Cependant, d'après ma montre, les temps ne sont pas mauvais. Nous sommes en plein feu de la journée et il est impossible de tirer trop de conclusions car il y a tellement d'itérations de pneus à essayer ici, mais la voiture est dans les 2,01, puis plonge sous et j'obtiens aussi quelques 1,59. Rocky est immédiatement sur le rythme, comme vous vous en doutez, mais rapporte des choses similaires. Survirage sans fin. Jimmie est, comme toujours, un peu plus détendu quand je le rattrape. "Je suppose que de mon point de vue, c'est une voiture de série, donc je sais à quoi m'attendre." C'est comme ça qu'ils sont et nous l'avons amélioré et nous continuerons à le faire, mais au final, ce sera toujours une voiture de série. Il hausse les épaules et sourit.
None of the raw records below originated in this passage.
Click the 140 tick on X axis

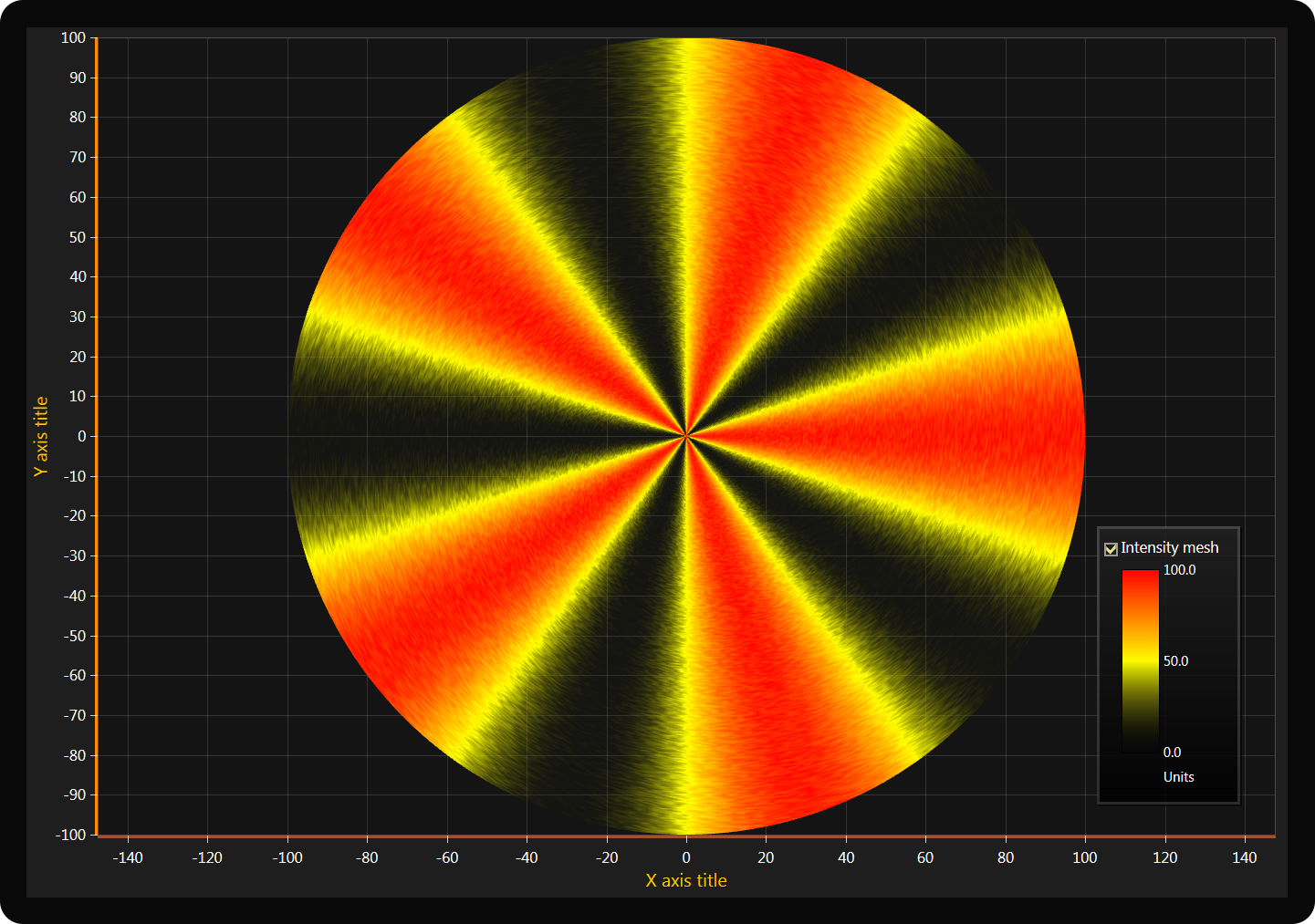click(1244, 857)
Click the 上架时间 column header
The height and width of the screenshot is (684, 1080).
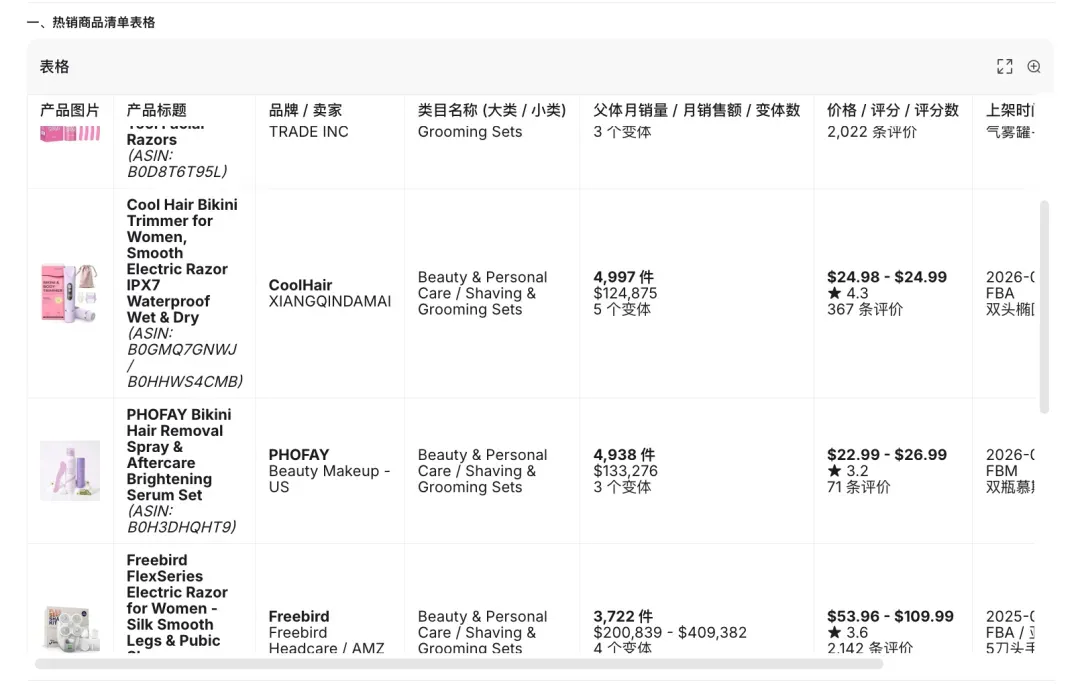1010,110
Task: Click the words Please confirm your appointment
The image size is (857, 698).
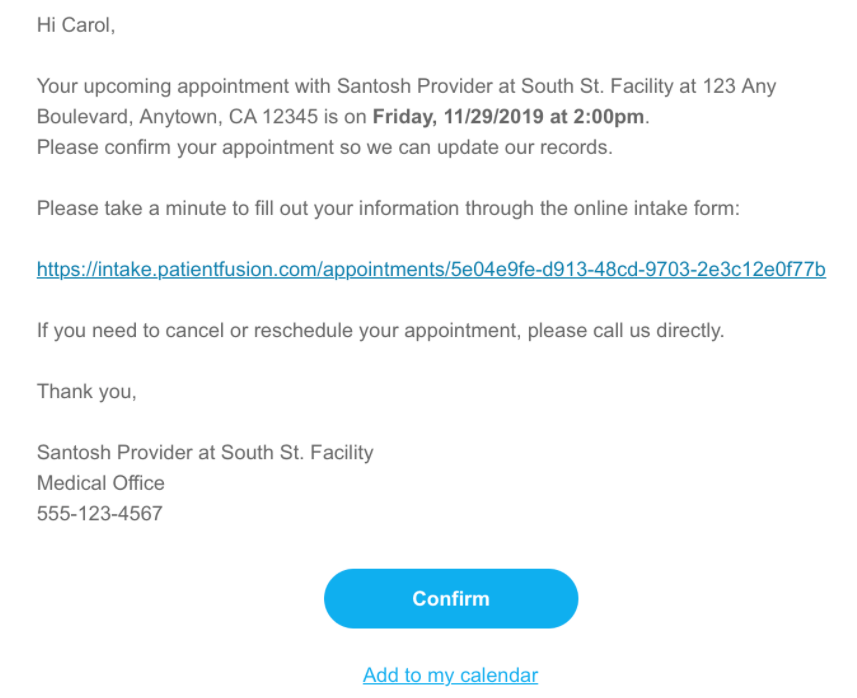Action: [x=157, y=148]
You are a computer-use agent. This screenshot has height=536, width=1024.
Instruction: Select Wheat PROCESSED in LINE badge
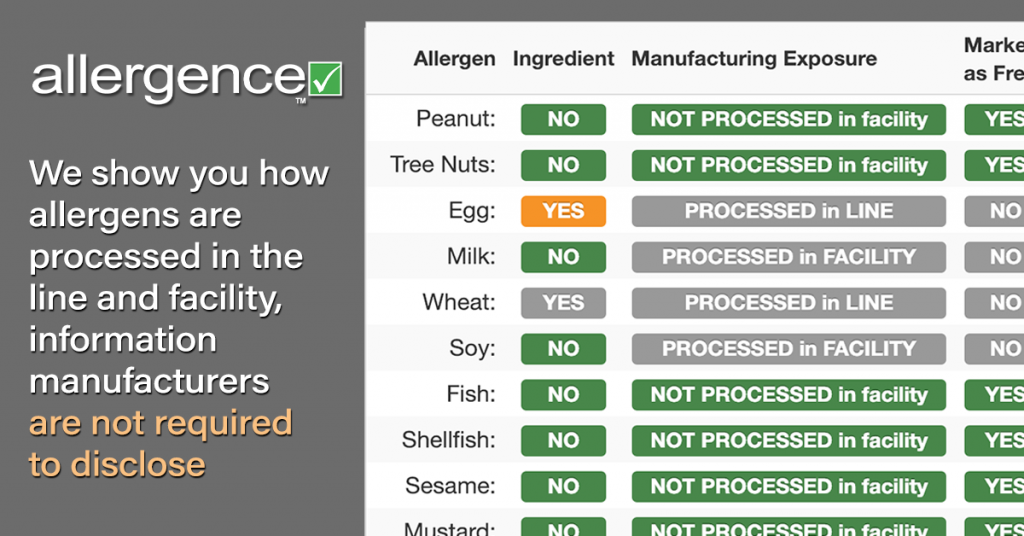(788, 303)
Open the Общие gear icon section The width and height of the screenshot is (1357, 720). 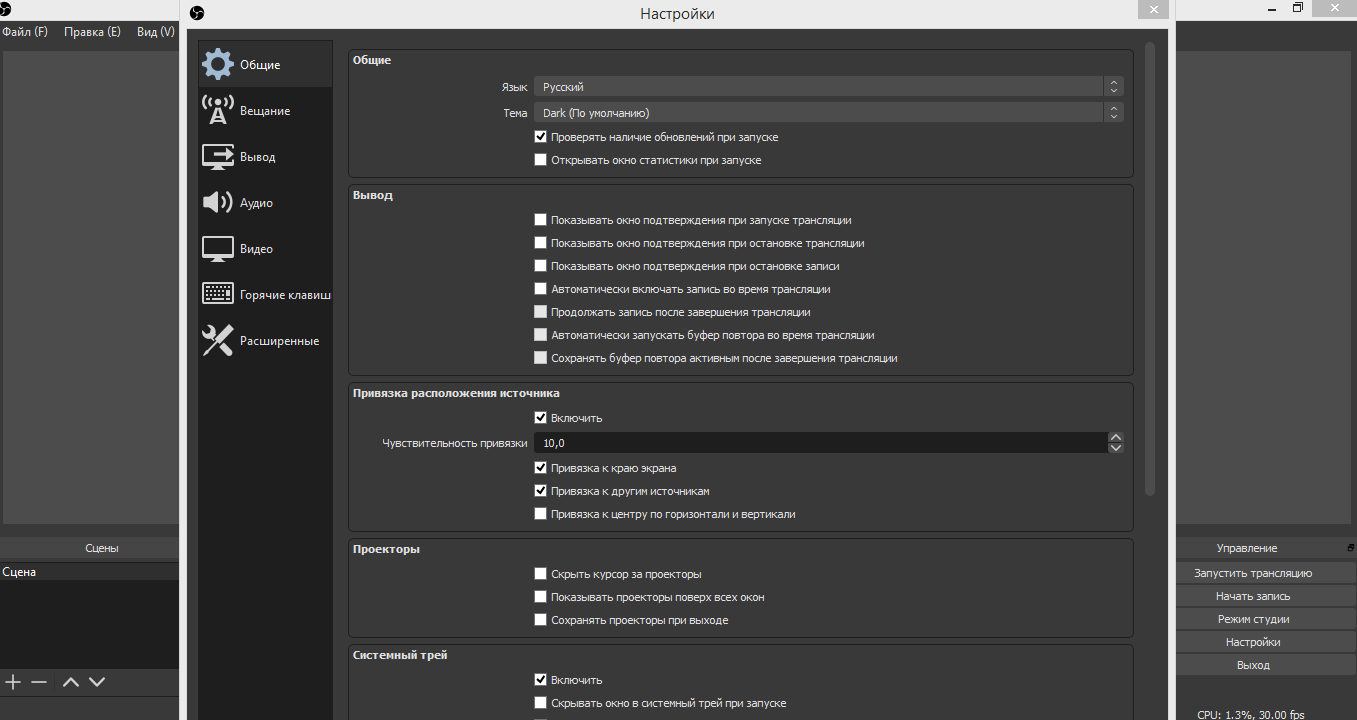pos(218,65)
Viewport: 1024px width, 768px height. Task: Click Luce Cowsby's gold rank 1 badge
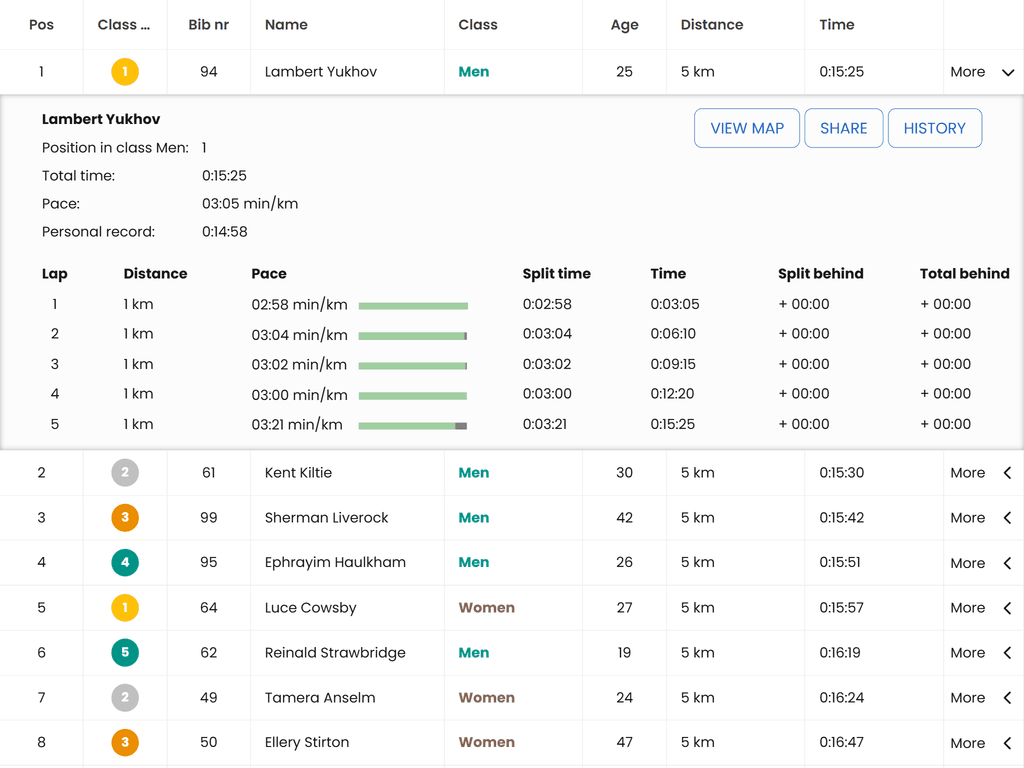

Du point de vue du spectateur, vous ne voudriez pas trop changer. La Camaro se tord et se tord sur les bosses, le langage corporel de la voiture est pleinement énergisé et vous pouvez imaginer le rythme de travail des conducteurs alors qu'il glisse et cogne autour de Sebring. Ce bruit de V8 n'est pas trop plus fort que les essais simultanés des Porsche RSR, mais le son profond et élémentaire va tellement plus loin. Vous le sentez venir d'un demi-tour. Dans un monde dominé par des voitures à force d'appui élevée qui semblent passer sans effort d'un virage à l'autre, la physique pure de l'entrée du Garage 56 est irrésistible à voir.
Alors que le soleil tombe, les autres voitures qui ont été testées s'éclipsent et la Camaro est seule. Je séjourne dans un hôtel qui surplombe la piste, et après avoir regardé Jenson, Jimmie, Rocky et Jordan sur la piste, vu les disques de frein rougeoyants et l'échappement enflammé et me suis demandé si la version NASCAR d'une voiture de course est intrinsèquement en phase avec ce que les fans recherchent partout dans le monde, je m'endors au son hypnotique d'un V8 de 5,8 litres essoré sans pitié. Il passe la nuit et jusqu'à 10h le lendemain matin. Il reste encore un long chemin à parcourir avec ce programme, mais NASCAR a un coureur d'endurance de 24 heures entre les mains. La 100e édition du Mans s'annonce spéciale pour plusieurs raisons, mais voir cette voiture à vitesse maximale et ressentir l'onde de choc lors de son passage pourrait être l'expérience la plus inoubliable de toutes.